Martin McDonagh's 2003 play is widely held to be one of the 21st century's best plays so far –and it's an intense, strange piece. This revival is attracting lots of interest for starring Lily Allen, whose performance in 2:22 A Ghost Story marked her out as a talented actor, and her performance in The Pillowman is compelling an intriguing. It's a sinister, twisted play. Set in an unspecified totalitarian dictatorship, it opens with a Kafkaesque situation: Katurian (Allen) has been arrested, but she doesn't know what for. Her sweary interrogator Tupolski (Steve Pemberton, in an excellent performace that blends absurdist humour with horror-film cruelty) isn't telling her, though he's implying that it's something to do with the stories she writes. Katurian attempts to behave respectfully and nonconfrontationally, deferring to authority, but Tupolski keeps twisting things up. "Would you expect to trust a policeman in a totalitarian fucking dictatorship?" he shouts. She writes fairytales – she has written more than 400, with just one of them published – and they're grim reading, in the style of the Brothers Grimm, only darker. She writes of children being butchered, crucified, swallowing razorblades – and Tupolski reports of recent cases of similar actual events. Can she, as a writer, be blamed?

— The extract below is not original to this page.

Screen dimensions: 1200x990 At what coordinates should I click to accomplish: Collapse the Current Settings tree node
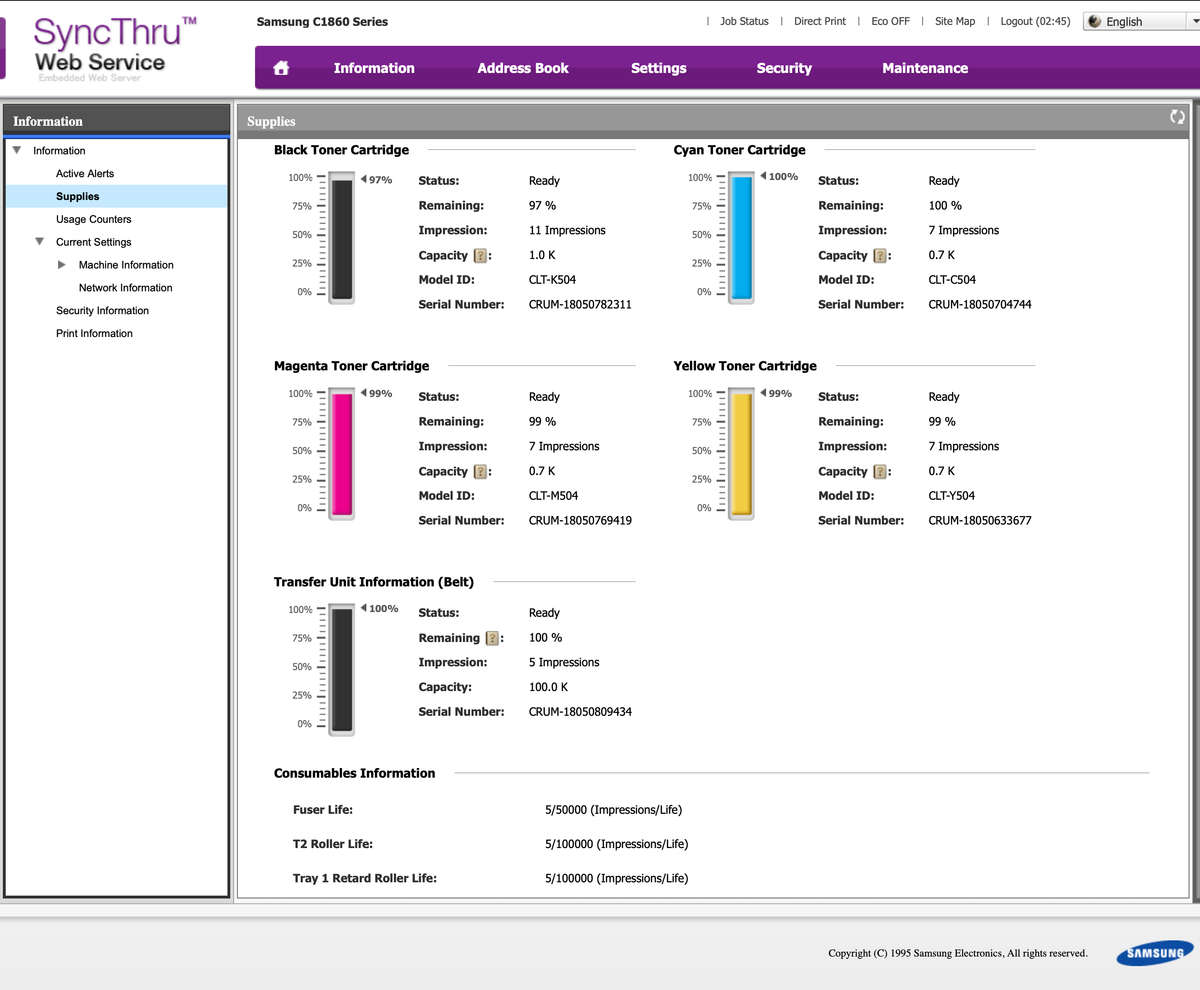click(39, 242)
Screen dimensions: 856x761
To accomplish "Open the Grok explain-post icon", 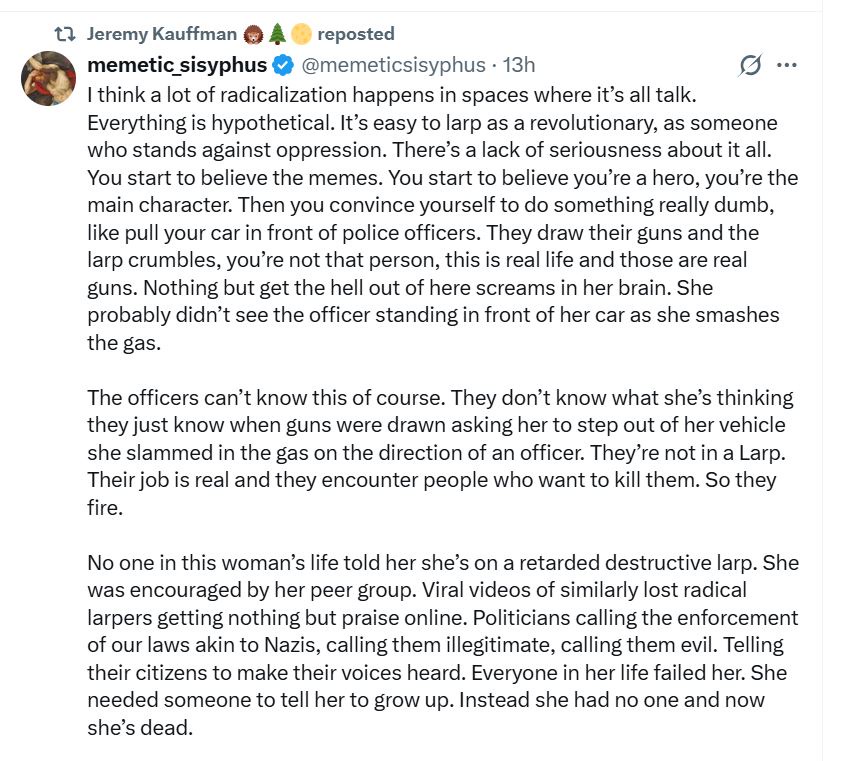I will (x=749, y=66).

The notion of the writer is central to the play, along with the idea of nurturing imagination. We learn that Katurian's interest in child torture derives from her own experience, and that her parents had actively sought to encourage the development of a dark imagination with their own grotesque methods. Katurian lives with her brother Michal and it is revealed that he has been arrested too – we hear his screams as Tupolski's aide Ariel beats him in the next room. Ariel (Paul Kaye) is a comedy villan, damaged and violent, and the duo are both funny and terrifying, knowing and manipulative.

The theme of freedom of expression is a relevant one, exploring responsibility and the power of words. There's also the idea of what happens to a writer's stories after their death; it's hugely important for Katurian that her work lives on. It's a play full of suggestion and shocking images, with a bleak set that cleverly moves forward in a claustrophobic, almost cinematic way. Don't miss it.